To tell the complete story, we tracked down Rick Russo and show attendee Howard Mandel, who wrote the album’s original liner notes. With Sun Ra driving round in circles on Coney Island, Rick picks up the story.

“It was only by chance, believe it or not, that Sun Ra made it to the venue – and there was no way of us communicating. While waiting for Sun Ra to arrive, I left the Boardwalk and went to Surf Avenue – that’s when I saw Sun Ra, flagged him down and directed his vehicle to the theatre – they were about to leave! John Cage, on the other hand, insisted on not being driven and wanted to take the subway from Manhattan instead, and had me draw a map on how to get to the theatre.”

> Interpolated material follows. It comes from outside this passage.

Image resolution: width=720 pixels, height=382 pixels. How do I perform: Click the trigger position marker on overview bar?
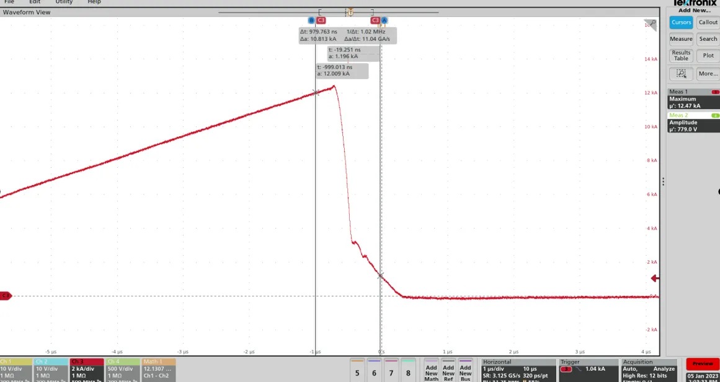pyautogui.click(x=350, y=12)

Unsurprisingly perhaps, John Cage had never been to Coney Island before. But such, was the nature of the event; an uncanny combination of the banal and the sublime, described perfectly by Mandel: “one of modern music’s most insightful, iconoclastic theorists and one of its most outlandishly original visionaries, held in view of the Atlantic while beachgoers sauntered by.”

Interestingly, Ra and Cage previously had little or no musical contact, something utterly inconceivable today and a sign of just how independently these pioneers were operating. Ra “thought he had read” Cage’s collection of essays and writings Silence, and Cage needed to be told by Russo who this cosmic cape-clad pianist was he would be sharing a stage with. “He [Cage] was pleased to learn about Sun Ra’s pioneering use of electronics,” Russo explains. But the connection, it seems, ends there.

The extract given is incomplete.